◆ ВЫБРАННЫЙ ТЕКСТ ◆
________________________________________

При чтении всего Лермонтова видно, какая для него разница – писать стихи или писать.
В первом случае он следует норме, этикету, традиции, порядку вещей. Если он поэт – писатель стихов – то уместны и даже обязательным и «могилы холодные», и «пустыни безотрадные», и вывернутая светская поза: «Я перестал читать, чтобы не мыслить», и извращения в стихах: «Я жить хочу! хочу печали любви и счастию назло». Писателю стихов можно и нужно быть утомительно и лживо разочарованным, называть себя «гонимый миром странник» – это красиво. А кем гонимый, куда, отчего? – неважно (как и в знаменитом «Парусе»). Когда же Лермонтов не пишет стихи, а просто пишет – то есть выражает свою мысль – весь ход его мышления и стиль сугубо прозаический. Поэзия есть воплощение цельного сознания, проза – разорванного. Или по-другому: классического – и современного. У Пушкина мысль была стихом, а стих – мыслью. Совершенно иное у Лермонтова: в его лучших стихотворениях идет непрерывное сражение мысли и стиха. Победе мысли и обязаны такие лермонтовские шедевры как «Дума», «Родина», «Валерик», «Три пальмы».

________________________________________

◆ ФРАГМЕНТЫ СТРОК ◆
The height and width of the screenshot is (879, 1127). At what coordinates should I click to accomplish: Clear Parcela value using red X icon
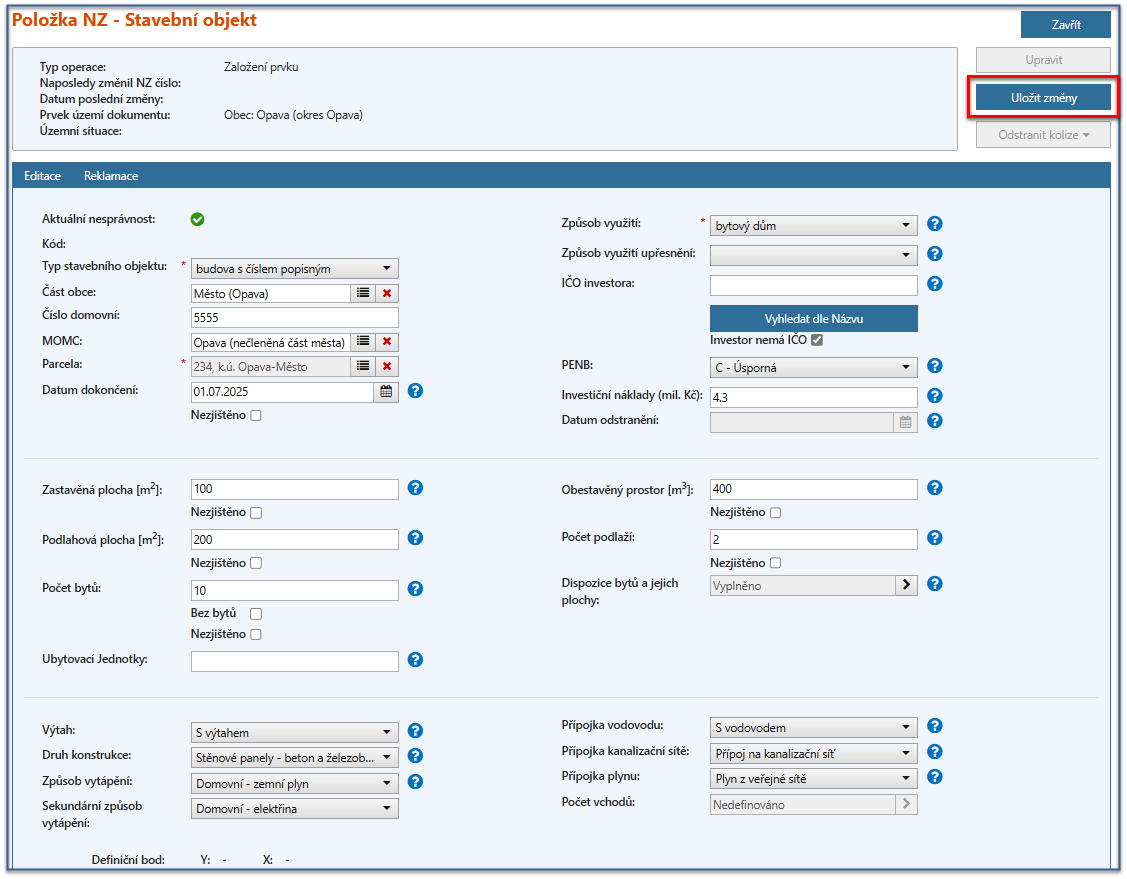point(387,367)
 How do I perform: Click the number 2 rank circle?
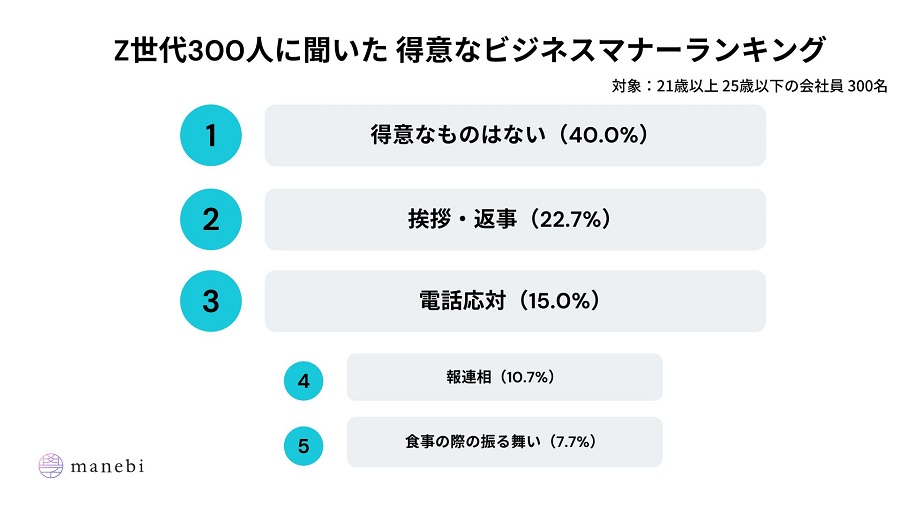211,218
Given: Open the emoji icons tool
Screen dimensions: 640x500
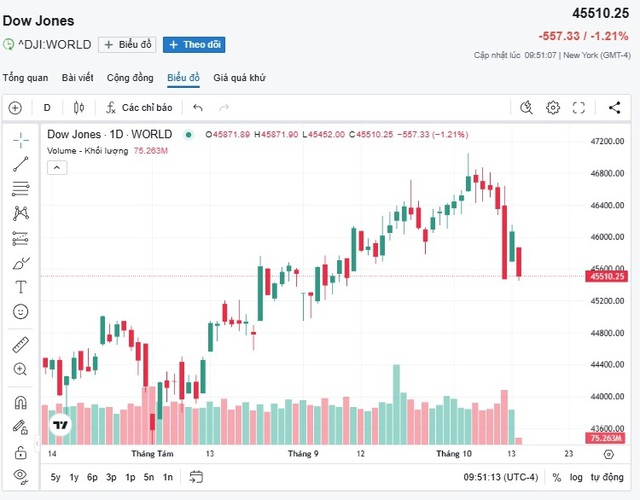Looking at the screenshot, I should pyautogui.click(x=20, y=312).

________________________________________

◆ ОБЯЗАТЕЛЬНЫЕ ЗАДАНИЯ ◆
A) Какие шедевры Лермонтова, согласно тексту о Лермонтове, обязаны победе мысли?
B) Допишите текст о Лермонтове, начав сразу после его последнего предложения.
Строки никак не связаны с текстом о Лермонтове.

◆ ГОТОВЫЕ ОТВЕТЫ ◆
A) «Дума», «Родина», «Валерик» и «Три пальмы».

B)
В этих вещах – как бы облеченных в поэтическую форму эссе и новеллах – рифма и размер кажутся необязательными и даже случайными. Почти рудиментарными явлениями, вроде волос на груди или умения шевелить ушами.
Рудименты берут верх в «компромиссных» стихотворениях – в таких прославленных, например, как «И скучно, и грустно...» или «Как часто, пестрою толпою окружен...» Это явные попытки прозы, в которых вроде преодолена старая форма и прозаизирован стих, но налицо весь романтический комплект: «ласкаю негу», «лечу вольной птицей», «все ничтожно» – тот же привычный набор слов, сопутствующих известным чувствам. Красивости, облекающие глубокую мысль, неуместные, как танцы в соборе.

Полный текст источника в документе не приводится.